Chimera: Neuro-Symbolic Attention Primitives for Trustworthy Dataplane Intelligence
Rong Fu, Wenxin Zhang, Xiaowen Ma, Kun Liu, Wangyu Wu, Ziyu Kong, Jia Yee Tan, Tailong Luo, Xianda Li, Zeli Su, Youjin Wang, Yongtai Liu, Simon Fong
TL;DR
Chimera tackles trustworthy, in-network inference by mapping Transformer-style attention and neuro-symbolic reasoning onto programmable dataplane primitives, enabling line-rate, auditable decisions on commodity switches. It introduces kernelized linear attention with a two-layer key selection (local SRAM window + static TCAM indices) and a cascade fusion that enforces hard symbolic vetoes while retaining neural expressivity.
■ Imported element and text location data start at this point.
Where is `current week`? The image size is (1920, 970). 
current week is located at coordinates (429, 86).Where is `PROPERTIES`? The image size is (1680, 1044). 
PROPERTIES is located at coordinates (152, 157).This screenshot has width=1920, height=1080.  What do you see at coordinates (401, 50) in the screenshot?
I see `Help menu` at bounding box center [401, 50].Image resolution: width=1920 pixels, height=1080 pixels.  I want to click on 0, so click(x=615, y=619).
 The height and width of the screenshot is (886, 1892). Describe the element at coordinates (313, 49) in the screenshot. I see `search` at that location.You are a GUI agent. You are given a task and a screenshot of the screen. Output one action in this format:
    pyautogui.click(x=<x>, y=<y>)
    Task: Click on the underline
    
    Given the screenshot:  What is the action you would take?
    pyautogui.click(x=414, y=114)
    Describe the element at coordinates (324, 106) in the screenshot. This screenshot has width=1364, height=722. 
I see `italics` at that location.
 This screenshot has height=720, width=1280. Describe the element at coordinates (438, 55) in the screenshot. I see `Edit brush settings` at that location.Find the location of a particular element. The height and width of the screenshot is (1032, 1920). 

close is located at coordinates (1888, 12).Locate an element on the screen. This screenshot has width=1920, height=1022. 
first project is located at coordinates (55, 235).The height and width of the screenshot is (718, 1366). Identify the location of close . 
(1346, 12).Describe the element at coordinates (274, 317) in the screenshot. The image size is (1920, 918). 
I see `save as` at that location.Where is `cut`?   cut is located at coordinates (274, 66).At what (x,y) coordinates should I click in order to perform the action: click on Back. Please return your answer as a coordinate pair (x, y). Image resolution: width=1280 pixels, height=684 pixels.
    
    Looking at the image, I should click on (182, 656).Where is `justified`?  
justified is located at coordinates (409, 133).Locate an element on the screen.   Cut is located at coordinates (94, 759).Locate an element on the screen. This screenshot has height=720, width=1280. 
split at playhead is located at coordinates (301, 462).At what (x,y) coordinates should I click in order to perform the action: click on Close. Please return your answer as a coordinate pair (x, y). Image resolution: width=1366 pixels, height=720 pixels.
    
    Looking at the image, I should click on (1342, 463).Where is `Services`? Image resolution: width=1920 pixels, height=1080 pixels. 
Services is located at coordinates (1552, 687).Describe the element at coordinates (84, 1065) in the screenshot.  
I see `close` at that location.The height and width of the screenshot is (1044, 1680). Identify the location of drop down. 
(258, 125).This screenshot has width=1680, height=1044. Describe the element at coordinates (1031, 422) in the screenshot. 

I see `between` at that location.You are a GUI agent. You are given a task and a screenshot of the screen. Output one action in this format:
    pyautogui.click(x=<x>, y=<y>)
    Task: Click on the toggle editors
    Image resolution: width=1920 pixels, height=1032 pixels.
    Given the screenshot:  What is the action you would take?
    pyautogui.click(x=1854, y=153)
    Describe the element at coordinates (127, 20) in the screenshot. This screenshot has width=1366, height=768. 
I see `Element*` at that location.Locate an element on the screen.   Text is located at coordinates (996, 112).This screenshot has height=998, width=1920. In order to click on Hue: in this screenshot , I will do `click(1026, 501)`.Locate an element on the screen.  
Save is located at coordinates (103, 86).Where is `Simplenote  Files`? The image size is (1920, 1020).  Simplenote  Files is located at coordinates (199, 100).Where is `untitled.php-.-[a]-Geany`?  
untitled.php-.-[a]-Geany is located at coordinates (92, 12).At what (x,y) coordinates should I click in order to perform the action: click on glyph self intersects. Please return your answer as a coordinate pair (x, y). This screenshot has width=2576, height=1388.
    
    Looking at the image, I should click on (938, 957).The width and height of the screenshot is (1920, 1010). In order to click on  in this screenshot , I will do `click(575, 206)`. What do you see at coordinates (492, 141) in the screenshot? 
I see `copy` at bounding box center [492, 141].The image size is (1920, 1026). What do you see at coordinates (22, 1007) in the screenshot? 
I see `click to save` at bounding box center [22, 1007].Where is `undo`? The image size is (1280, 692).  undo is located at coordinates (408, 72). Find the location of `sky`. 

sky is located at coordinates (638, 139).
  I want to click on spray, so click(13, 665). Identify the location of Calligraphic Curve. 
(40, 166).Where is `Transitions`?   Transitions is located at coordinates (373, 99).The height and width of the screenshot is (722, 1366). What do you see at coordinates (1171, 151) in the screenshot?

A two-timescale mapping protocol combines fast dataplane adaptations with slow control-plane re-clustering, ensuring stability and minimal table churn under budgeted SRAM/TCAM resources. Empirical results on public traffic datasets show high classification and anomaly-detection performance with sub-microsecond latency and orders-of-magnitude throughput gains over CPU/GPU baselines, with ablations confirming the importance of the architectural choices. Overall, Chimera demonstrates that neuro-symbolic primitives can achieve high-fidelity, trustworthy inference within realistic dataplane budgets and multi-pipeline scalability.
Abstract
Deploying expressive learning models directly on programmable dataplanes promises line-rate, low-latency traffic analysis but remains hindered by strict hardware constraints and the need for predictable, auditable behavior. Chimera introduces a principled framework that maps attention-oriented neural computations and symbolic constraints onto dataplane primitives, enabling trustworthy inference within the match-action pipeline. Chimera combines a kernelized, linearized attention approximation with a two-layer key-selection hierarchy and a cascade fusion mechanism that enforces hard symbolic guarantees while preserving neural expressivity. The design includes a hardware-aware mapping protocol and a two-timescale update scheme that together permit stable, line-rate operation under realistic dataplane budgets. The paper presents the Chimera architecture, a hardware mapping strategy, and empirical evidence showing that neuro-symbolic attention primitives can achieve high-fidelity inference within the resource envelope of commodity programmable switches.